Of course, this isn't a new problem. Over the past four years, a good 90% of seniors have seen their household spending increase at a much higher rate than what they've received in COLAs. Since 2014, COLAs have averaged less than 0.9% per year, and in 2016, beneficiaries got no COLA at all.
As vital a program as Social Security is, it clearly has its share of shortcomings. And if those who aren't yet retired don't take steps to compensate, they'll risk winding up in the same cash-strapped position so many seniors are currently stuck in.
A flawed system?
A big reason why Social Security isn't offering seniors adequate buying power has to do with the way COLAs are determined. In short, COLAs are based on the Consumer Price Index, or CPI, which measures patterns in urban consumer spending. But the costs covered by the CPI don't necessarily reflect the expenses seniors face. Specifically, the CPI relies heavily on transportation-related expenditures, even though seniors don't tend to spend a lot in that particular category. When gas prices fell significantly back in 2015, few seniors benefited -- yet that factor alone resulted in the lack of a COLA for 2016.
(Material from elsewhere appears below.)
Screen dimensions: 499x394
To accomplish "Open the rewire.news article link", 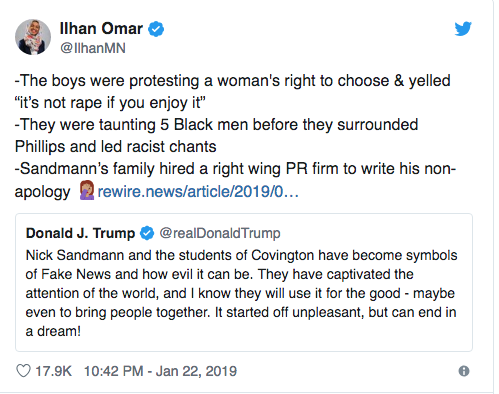I will tap(198, 192).
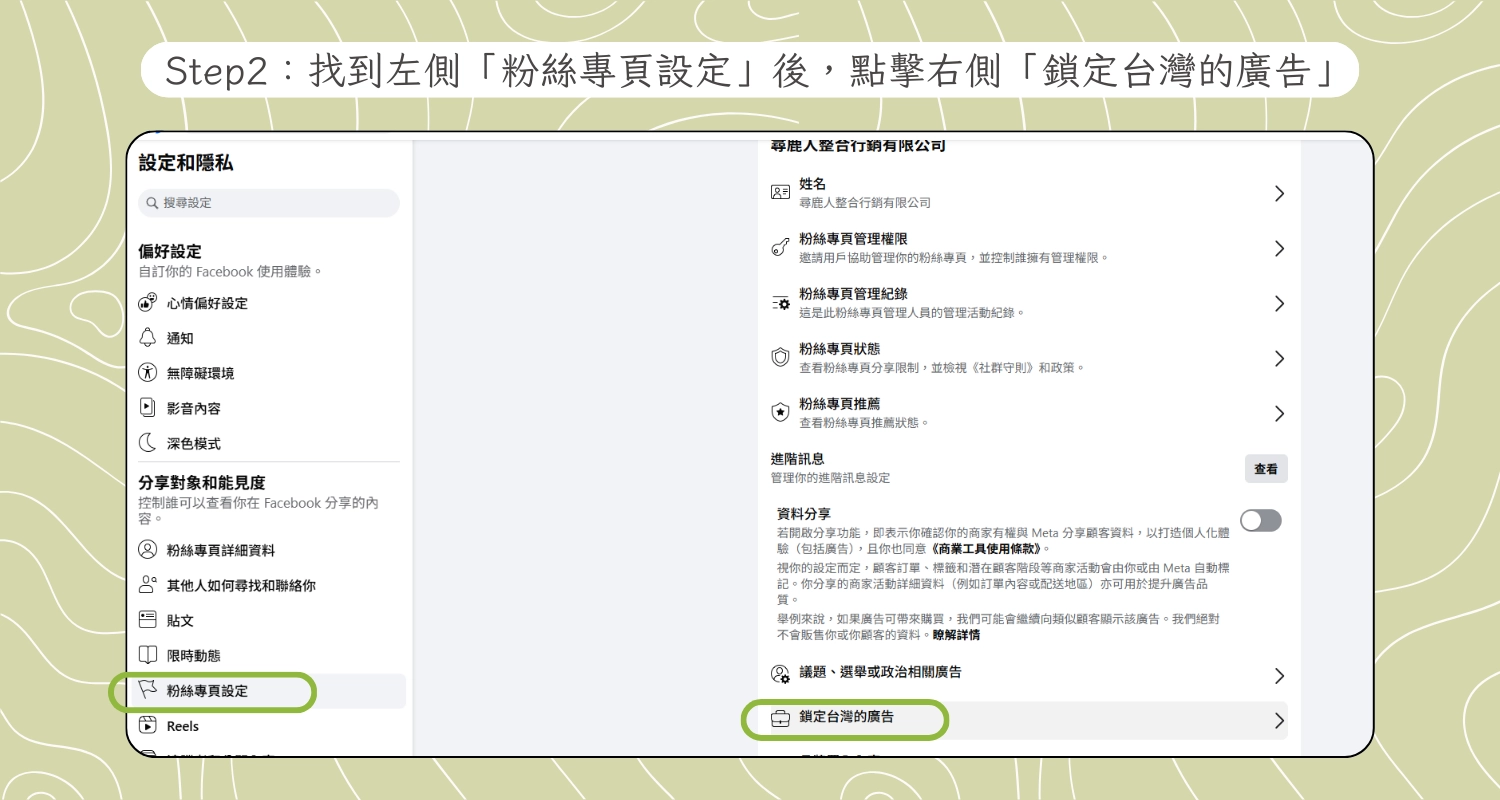
Task: Expand the 姓名 row chevron
Action: point(1278,194)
What all of this tells us is that seniors who rely heavily on Social Security have not only struggled to keep pace with inflation, but will most likely continue to do so unless something changes. And unfortunately, there are a lot of folks out there who depend on those benefits in the absence of additional savings or income sources. It's estimated that Social Security provides the bulk of income for roughly 65% of seniors aged 65 and over -- and for 25% of seniors, it's their only source of income. But while present beneficiaries may have no choice but to cross their fingers and hope that 2018 is kinder on the COLA front, those who are still working have an opportunity to avoid falling into the same sort of trap.
Take savings matters into your own hands
Though Social Security clearly does a poor job of keeping up with inflation, the reality is that those who retired without an additional means of financial support were putting themselves at risk from the get-go. Social Security is not currently, and never has been, designed to fully sustain seniors in retirement. Those benefits will typically only replace about 40% of the average worker's pre-retirement income. Given the costs seniors face -- healthcare being a major one -- most retirees can't get by on just 40% of what they used to earn. Even those willing to live frugally are often told they'll need at least 70% of their former income to cover the bills once they're no longer working.
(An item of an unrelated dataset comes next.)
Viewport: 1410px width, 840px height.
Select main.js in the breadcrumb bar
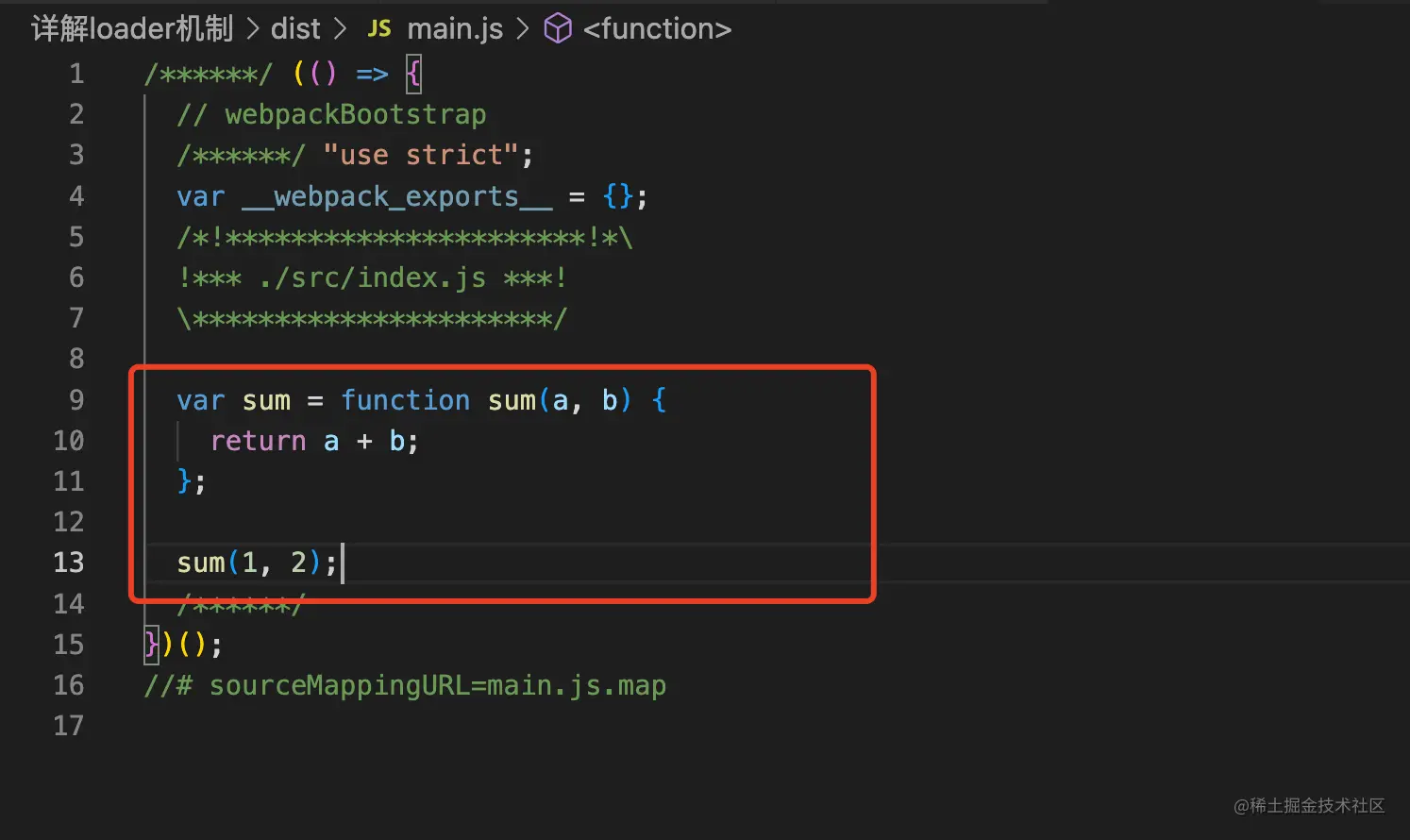[x=455, y=28]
The point here is not to beat on seniors who partially caused their current predicament. Rather, it's to serve as a warning for those who still have an opportunity to change their fate. If you're currently working and have yet to start saving for retirement, consider this your blaring wake-up call to start saving through a tax-advantaged IRA or begin funding that 401(k). If you're under 50, you can contribute up to $5,500 a year to the former and up to $18,000 a year to the latter. Workers aged 50 and over, meanwhile, get a catch-up provision that raises these limits to $6,500 and $24,000, respectively.
Even if the bulk of your income is already accounted for, saving just $100 a month over a 30-year period will leave you with a $113,000 nest egg, assuming your investments are able to generate a reasonable average annual 7% return. Hike that monthly contribution to $300, and you'll be sitting on $340,000 in time for retirement.
No matter what you think your senior lifestyle might look like, don't make the mistake of counting on Social Security without some sort of financial backup plan. Otherwise, there may come a day when you, too, will bemoan your meager $4-a-month raise over Bingo and wonder how on Earth you're going to keep paying the bills.